Listed Building – Grade II
- Designated: 12 March 1973
- Reference no.: 1271663

= Gloucester Guildhall =

Municipal building in Gloucester, Gloucestershire, England

Gloucester Guildhall is a former municipal building in Eastgate Street, Gloucester, which is now used as an arts and theatre venue. It is a Grade II listed building.

==History==
The original town hall, known as "the Tolsey" meaning "town hall", was a 15th-century building located on the corner of Westgate Street and Southgate Street.

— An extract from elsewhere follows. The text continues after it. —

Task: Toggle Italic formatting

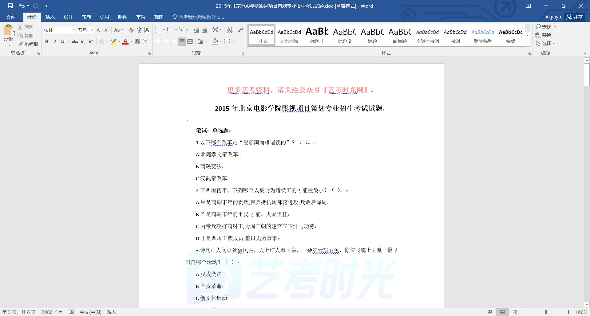Action: [55, 41]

It was rebuilt in the neo-classical style in 1751 but was inadequate for the needs of civic leaders by the late 19th century.

The site chosen for the new building had previously been occupied by Sir Thomas Rich's house, the initial home of Sir Thomas Rich's School, but had become vacant when the school moved to the site of the former Crypt School in Barton Street in 1889.

The new building, which was designed by George H. Hunt in the French Renaissance style, was completed in 1892. The exterior design involved five bays with an entrance flanked by pilasters on the ground floor; there were five french doors with fanlights interspersed by four Ionic order pilasters together with a central stone balcony on the first floor; there were three circular windows with a moulded architrave above them on the second floor and vases were erected at roof level. Internally, the principal rooms on the first floor were the main hall and the council chamber. Works of art contained in the guildhall included a silver gilt roundel dated 1563 bearing the arms of Sir Thomas Bell, a former mayor of Gloucester.

King Edward VII visited the guildhall on 23 June 1909 before departing for the Royal Agricultural Show at the Oxlease Showground on Alney Island. The guildhall also received a visit by the Queen Elizabeth II, accompanied by Duke of Edinburgh, to celebrate the 800th anniversary of the granting of the city's charter by King Henry II, on 3 May 1955.

For much of the 20th century the guildhall was the meeting place of the county borough of Gloucester; it continued to be the local seat of government following the formation of the enlarged Gloucester City Council in 1974. However, in 1985 the council decided to move their meeting place to a converted warehouse at Gloucester Docks.

The ground floor was converted into offices in 1987; a lease on the floor was taken by a branch of Cheltenham & Gloucester which, in September 2013, evolved into a branch of TSB Bank. Meanwhile, on the upper floors, an arts centre was established; the council chamber was converted into a cinema with capacity to seat 100 people in 1991, while the main hall, which has a capacity to seat 400 people, is still available for public use. The rock band, EMF, recorded a video of their first single, "Unbelievable", which reached number 3 on the UK Singles Chart, in the main hall one night in 1990.